Task objective: Among the lines below, list those containing the string "field".

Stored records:
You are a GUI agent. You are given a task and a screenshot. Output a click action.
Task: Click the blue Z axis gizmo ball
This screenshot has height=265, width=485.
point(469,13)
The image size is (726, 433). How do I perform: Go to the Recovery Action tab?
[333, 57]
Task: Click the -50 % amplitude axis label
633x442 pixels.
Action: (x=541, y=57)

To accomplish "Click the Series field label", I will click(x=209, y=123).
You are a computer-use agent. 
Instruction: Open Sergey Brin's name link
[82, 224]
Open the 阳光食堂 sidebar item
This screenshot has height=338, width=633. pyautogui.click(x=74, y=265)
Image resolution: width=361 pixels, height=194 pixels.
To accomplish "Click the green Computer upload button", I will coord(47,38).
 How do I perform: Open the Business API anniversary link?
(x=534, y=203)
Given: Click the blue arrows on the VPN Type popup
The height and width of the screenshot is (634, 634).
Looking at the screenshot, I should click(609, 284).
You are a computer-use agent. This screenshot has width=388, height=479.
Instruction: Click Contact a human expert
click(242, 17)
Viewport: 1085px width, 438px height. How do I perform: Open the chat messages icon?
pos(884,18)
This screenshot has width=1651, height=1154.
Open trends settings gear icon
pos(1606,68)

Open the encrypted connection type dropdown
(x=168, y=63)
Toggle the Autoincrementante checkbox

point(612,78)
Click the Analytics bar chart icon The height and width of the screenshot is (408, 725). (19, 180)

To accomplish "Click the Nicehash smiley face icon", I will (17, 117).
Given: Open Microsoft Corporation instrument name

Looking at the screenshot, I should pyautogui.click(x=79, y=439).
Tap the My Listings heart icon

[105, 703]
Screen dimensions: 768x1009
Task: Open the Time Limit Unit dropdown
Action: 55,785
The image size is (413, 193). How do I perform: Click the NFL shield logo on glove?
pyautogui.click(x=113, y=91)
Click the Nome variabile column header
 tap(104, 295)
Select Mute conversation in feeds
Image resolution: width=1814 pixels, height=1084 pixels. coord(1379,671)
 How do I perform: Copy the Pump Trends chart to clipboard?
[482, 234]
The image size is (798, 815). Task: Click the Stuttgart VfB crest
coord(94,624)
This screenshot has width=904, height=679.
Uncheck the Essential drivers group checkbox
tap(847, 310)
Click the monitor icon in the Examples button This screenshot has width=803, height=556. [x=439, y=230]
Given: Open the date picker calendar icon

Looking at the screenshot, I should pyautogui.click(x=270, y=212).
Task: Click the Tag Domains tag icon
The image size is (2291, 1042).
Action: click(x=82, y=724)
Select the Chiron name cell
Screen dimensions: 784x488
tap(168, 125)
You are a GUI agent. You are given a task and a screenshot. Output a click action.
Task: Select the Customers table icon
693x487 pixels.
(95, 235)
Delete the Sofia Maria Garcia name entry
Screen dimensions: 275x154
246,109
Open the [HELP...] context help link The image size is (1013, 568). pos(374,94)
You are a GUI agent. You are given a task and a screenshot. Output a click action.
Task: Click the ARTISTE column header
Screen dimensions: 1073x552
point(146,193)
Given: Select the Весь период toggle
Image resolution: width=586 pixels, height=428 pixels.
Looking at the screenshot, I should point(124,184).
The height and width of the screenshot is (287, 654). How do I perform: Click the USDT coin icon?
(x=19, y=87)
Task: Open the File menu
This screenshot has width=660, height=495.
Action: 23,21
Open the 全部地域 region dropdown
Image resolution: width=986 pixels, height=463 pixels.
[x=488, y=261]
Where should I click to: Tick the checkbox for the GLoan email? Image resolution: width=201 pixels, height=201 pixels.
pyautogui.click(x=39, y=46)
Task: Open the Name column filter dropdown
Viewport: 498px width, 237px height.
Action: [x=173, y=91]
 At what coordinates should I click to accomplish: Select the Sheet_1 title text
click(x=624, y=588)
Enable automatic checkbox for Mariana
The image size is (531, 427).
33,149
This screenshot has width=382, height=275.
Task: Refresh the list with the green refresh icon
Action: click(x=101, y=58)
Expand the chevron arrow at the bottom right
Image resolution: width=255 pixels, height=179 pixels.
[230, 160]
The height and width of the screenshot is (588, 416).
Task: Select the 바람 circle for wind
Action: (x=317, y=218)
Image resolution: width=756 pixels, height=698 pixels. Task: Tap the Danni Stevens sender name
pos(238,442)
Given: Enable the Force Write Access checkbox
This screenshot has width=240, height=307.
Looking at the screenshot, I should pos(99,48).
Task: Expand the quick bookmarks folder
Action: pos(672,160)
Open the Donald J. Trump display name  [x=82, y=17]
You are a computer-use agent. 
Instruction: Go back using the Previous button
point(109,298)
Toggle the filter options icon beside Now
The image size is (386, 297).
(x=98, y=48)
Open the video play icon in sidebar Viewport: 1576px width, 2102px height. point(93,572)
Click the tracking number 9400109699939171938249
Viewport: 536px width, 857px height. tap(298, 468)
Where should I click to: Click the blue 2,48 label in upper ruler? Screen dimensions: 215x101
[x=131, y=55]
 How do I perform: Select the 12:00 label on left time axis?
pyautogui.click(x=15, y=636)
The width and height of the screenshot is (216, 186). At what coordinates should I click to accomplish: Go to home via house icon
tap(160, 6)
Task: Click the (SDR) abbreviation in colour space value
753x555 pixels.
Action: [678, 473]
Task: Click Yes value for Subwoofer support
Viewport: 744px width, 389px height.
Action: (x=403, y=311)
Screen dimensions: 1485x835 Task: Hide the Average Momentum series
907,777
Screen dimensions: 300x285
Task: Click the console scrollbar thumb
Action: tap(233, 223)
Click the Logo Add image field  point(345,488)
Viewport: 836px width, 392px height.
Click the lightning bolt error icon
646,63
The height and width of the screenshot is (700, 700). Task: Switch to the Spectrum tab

Result for this task:
To accomplish "Click the Series field label", I will click(x=209, y=123).
Click the Logo Add image field  point(345,488)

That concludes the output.